*MATERIAL SHOWN*
◆ ◆ ◆

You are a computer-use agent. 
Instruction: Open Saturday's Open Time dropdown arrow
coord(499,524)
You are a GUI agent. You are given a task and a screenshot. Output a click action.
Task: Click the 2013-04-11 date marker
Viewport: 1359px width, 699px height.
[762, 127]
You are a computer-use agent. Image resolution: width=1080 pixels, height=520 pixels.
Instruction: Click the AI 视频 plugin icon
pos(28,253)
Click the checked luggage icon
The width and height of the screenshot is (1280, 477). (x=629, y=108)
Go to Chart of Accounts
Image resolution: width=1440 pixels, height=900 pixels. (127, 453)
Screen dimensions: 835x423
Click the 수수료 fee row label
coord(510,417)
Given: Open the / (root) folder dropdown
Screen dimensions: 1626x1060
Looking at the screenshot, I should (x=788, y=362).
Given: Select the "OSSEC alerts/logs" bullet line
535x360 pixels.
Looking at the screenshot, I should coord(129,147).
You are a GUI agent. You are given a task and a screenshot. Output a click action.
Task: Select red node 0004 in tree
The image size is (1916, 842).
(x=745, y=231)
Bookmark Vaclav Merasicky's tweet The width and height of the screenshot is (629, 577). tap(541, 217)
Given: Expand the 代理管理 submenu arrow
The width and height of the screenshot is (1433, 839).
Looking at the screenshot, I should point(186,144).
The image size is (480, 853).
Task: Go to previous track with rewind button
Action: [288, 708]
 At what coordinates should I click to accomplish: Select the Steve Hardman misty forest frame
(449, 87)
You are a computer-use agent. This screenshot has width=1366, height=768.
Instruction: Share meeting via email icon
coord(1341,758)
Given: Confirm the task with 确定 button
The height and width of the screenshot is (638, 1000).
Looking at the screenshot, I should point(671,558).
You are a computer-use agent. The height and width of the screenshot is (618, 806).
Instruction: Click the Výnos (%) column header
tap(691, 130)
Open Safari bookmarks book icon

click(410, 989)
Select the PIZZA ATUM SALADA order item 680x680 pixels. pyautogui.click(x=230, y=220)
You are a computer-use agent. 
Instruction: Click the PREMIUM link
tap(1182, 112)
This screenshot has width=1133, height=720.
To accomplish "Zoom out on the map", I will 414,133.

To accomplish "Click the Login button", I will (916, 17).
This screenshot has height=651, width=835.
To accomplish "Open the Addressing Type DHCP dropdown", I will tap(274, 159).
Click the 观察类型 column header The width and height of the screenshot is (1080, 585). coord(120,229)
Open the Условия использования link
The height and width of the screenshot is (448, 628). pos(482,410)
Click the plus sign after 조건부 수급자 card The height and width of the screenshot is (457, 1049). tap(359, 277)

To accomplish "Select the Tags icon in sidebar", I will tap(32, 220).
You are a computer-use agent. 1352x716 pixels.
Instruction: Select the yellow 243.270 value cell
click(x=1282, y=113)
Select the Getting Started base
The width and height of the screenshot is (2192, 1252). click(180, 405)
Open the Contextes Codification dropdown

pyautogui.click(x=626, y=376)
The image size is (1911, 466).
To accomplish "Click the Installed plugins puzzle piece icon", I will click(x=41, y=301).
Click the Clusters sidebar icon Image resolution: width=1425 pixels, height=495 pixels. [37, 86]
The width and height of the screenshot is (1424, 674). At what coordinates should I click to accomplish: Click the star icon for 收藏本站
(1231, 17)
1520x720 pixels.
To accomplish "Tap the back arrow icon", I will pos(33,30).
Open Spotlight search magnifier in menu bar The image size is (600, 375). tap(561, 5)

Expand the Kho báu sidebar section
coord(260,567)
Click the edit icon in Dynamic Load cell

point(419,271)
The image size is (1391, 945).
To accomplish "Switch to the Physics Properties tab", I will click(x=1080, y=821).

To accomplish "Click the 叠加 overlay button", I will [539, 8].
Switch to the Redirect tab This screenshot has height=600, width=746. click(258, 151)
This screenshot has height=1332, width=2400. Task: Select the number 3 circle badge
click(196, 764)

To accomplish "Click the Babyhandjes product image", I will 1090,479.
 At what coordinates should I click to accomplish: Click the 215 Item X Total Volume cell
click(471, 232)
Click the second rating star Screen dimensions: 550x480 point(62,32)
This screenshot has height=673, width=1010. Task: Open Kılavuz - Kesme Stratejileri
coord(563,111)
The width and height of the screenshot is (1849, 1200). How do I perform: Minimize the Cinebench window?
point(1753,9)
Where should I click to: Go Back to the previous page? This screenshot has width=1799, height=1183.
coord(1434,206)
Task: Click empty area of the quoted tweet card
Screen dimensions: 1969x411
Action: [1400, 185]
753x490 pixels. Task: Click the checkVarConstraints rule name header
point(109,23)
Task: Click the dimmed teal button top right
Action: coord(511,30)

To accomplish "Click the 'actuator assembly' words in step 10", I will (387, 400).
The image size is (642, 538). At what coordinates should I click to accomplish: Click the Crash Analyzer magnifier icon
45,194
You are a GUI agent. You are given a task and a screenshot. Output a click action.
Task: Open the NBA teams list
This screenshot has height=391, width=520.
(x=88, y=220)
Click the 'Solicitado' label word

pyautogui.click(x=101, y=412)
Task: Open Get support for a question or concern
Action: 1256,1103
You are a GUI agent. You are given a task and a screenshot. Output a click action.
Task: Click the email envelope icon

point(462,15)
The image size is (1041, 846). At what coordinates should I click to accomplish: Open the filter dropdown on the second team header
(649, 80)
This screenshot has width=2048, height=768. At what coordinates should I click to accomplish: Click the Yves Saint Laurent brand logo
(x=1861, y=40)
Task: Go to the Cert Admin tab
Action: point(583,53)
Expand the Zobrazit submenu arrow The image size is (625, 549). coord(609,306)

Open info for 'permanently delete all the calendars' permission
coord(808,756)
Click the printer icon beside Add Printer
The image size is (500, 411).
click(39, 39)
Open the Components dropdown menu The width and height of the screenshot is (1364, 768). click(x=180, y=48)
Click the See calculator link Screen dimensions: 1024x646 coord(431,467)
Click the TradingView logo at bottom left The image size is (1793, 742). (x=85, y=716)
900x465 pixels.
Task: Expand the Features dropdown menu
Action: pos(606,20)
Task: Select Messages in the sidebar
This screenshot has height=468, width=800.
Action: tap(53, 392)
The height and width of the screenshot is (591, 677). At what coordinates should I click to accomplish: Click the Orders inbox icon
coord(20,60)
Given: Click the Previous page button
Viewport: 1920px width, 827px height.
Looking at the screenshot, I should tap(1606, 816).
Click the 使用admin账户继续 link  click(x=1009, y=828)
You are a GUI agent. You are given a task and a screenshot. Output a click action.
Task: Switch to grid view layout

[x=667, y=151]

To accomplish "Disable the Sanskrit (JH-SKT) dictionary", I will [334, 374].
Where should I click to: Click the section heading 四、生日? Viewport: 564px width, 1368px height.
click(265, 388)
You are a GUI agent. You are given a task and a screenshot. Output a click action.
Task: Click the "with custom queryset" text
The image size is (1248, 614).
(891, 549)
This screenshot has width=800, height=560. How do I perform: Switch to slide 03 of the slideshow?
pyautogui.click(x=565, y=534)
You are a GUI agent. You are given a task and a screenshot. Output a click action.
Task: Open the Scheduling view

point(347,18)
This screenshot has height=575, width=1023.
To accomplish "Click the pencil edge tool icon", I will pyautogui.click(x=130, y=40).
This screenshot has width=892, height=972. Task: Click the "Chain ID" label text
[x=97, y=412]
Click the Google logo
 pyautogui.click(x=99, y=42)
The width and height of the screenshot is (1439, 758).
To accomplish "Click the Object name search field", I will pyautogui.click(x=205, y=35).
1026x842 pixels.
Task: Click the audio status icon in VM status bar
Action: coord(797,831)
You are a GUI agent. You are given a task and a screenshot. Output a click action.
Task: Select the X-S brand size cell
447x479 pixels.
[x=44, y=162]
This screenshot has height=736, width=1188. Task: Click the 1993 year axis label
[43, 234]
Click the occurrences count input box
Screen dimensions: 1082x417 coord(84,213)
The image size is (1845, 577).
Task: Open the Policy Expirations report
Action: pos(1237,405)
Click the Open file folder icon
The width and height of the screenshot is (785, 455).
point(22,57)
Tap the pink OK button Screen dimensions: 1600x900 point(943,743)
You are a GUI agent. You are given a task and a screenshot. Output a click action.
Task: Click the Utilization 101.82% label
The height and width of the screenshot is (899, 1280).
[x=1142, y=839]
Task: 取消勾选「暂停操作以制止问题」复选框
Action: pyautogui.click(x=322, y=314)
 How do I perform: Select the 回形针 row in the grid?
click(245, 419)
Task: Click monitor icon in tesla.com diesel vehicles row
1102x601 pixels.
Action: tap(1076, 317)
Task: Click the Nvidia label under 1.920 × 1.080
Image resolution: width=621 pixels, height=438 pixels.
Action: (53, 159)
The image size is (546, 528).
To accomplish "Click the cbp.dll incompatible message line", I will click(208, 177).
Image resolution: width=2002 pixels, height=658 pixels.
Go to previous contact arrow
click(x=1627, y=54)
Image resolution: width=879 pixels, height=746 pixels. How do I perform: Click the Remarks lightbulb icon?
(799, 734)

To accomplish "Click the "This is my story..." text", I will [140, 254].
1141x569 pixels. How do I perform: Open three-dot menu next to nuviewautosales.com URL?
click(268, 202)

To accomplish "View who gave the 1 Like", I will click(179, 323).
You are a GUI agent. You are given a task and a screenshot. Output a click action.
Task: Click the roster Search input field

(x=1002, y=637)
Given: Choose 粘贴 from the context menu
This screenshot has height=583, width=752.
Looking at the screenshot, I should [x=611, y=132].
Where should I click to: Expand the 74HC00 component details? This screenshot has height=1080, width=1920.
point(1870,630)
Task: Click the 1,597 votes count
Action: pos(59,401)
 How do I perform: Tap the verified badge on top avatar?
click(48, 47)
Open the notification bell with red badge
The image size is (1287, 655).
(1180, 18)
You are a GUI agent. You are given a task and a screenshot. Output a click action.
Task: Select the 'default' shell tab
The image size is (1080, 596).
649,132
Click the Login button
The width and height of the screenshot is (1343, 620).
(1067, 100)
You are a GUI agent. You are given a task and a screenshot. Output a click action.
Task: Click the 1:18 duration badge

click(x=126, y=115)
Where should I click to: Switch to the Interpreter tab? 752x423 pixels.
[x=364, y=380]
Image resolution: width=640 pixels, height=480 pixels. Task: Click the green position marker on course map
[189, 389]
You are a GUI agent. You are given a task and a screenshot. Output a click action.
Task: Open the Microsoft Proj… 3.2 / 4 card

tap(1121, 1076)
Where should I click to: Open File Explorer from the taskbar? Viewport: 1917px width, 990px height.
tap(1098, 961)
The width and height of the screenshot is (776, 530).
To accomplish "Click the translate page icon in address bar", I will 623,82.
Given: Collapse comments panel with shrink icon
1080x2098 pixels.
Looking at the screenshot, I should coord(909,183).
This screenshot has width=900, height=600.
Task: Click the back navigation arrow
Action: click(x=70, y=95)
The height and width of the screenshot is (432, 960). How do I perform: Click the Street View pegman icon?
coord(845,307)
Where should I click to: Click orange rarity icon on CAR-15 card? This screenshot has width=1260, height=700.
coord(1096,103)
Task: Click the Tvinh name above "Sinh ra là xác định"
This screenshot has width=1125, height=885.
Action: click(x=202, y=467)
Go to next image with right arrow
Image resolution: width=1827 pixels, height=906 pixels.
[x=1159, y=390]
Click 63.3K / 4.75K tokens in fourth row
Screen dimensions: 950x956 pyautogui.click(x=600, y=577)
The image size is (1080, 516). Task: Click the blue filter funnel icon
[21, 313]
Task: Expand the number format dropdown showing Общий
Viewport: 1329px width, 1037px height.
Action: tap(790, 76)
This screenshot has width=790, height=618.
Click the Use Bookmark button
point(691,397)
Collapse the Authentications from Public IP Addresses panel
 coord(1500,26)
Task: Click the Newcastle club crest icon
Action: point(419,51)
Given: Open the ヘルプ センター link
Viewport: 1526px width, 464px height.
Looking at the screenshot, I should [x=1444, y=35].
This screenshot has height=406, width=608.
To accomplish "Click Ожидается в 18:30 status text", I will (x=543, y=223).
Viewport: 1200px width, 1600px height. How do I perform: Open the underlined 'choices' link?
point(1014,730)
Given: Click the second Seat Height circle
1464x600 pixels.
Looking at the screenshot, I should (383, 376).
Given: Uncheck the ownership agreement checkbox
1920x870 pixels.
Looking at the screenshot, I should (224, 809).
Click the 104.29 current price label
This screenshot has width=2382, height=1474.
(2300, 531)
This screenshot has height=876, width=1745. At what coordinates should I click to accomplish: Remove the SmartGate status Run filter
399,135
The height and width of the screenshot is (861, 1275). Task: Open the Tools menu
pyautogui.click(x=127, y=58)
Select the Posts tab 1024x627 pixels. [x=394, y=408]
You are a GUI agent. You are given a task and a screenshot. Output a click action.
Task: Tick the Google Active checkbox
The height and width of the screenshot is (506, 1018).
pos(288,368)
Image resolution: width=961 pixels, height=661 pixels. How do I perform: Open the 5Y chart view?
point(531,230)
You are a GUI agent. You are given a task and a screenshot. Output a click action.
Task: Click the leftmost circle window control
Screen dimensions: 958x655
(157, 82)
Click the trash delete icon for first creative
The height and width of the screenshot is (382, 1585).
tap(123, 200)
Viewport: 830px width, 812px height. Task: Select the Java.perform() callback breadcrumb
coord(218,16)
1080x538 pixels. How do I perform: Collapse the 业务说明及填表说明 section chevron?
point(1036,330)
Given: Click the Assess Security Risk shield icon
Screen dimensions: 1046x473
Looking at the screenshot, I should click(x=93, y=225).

◆ ◆ ◆

*YOUR ASSIGNMENT*
The expected output is exactly the lines of the listing above between the line holding "Viewport: 1329px width, 1037px height." and the line holding "Given: Open the ヘルプ センター link", inclusive.

*EXPECTED ANSWER*
Viewport: 1329px width, 1037px height.
Action: tap(790, 76)
This screenshot has width=790, height=618.
Click the Use Bookmark button
point(691,397)
Collapse the Authentications from Public IP Addresses panel
 coord(1500,26)
Task: Click the Newcastle club crest icon
Action: point(419,51)
Given: Open the ヘルプ センター link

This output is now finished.